La F1 seguirà con interesse gli sviluppi legati al nuovo presidente della FIA, che potrebbe portare il Circus sempre più in Medio Oriente.
Negli ultimi decenni, la F1 è molto cambiata, sia nelle tecnologie delle monoposto che negli scenari dove esse sfrecciano a folli velocità. Dai motori V10 che mettevano i brividi anche a chilometri di distanza dagli autodromi, si è passati alle efficienti power unit V6 turbo-ibride, in grado di resistere per 7-8 gare senza problemi di affidabilità e di offrire prestazioni eccezionali. Purtroppo, il vero sound delle corse è andato perduto, ma il tempo passa ed è necessario adeguarsi alle novità della ricerca.
L’altro grande stacco con il passato è rappresentato dai nuovi circuiti, spesso e volentieri situati molto lontano dall’Europa, con caratteristiche differenti dalle varie Imola, Spa, Monaco, ovvero quei tracciati storici che hanno reso leggendario lo sport più pericoloso del mondo.
La F1 ha iniziato a spostarsi verso nuovi lidi già tra la fine degli anni Novanta e l’inizio del nuovo millennio, dal momento che, nel 1999, debuttò il Gran Premio della Malesia. La pista di Sepang fu una delle prime ad essere realizzate dall’architetto Hermann Tilke, uomo di fiducia del big boss Bernie Ecclestone, colui che ha reso famosa la massima serie in tutto il globo.

■ Dati archiviati
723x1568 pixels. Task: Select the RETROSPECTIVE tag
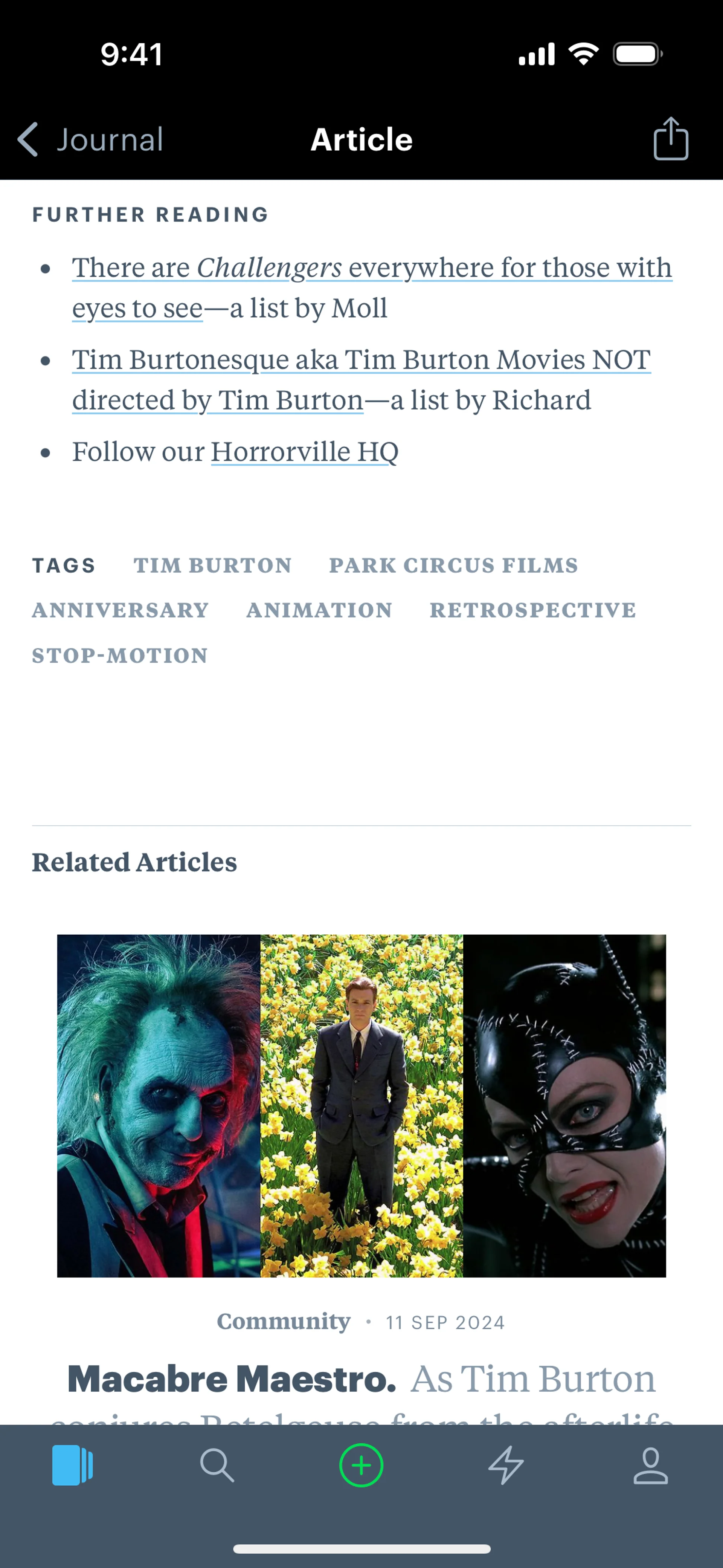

■ Descrizione del compito
Per favore, trascrivi senza modifiche il passo del testo sulla F1 che comincia con "Negli ultimi decenni, la" e prosegue fino a "pericoloso del mondo.".

■ Risultato esercizio
Negli ultimi decenni, la F1 è molto cambiata, sia nelle tecnologie delle monoposto che negli scenari dove esse sfrecciano a folli velocità. Dai motori V10 che mettevano i brividi anche a chilometri di distanza dagli autodromi, si è passati alle efficienti power unit V6 turbo-ibride, in grado di resistere per 7-8 gare senza problemi di affidabilità e di offrire prestazioni eccezionali. Purtroppo, il vero sound delle corse è andato perduto, ma il tempo passa ed è necessario adeguarsi alle novità della ricerca.
L’altro grande stacco con il passato è rappresentato dai nuovi circuiti, spesso e volentieri situati molto lontano dall’Europa, con caratteristiche differenti dalle varie Imola, Spa, Monaco, ovvero quei tracciati storici che hanno reso leggendario lo sport più pericoloso del mondo.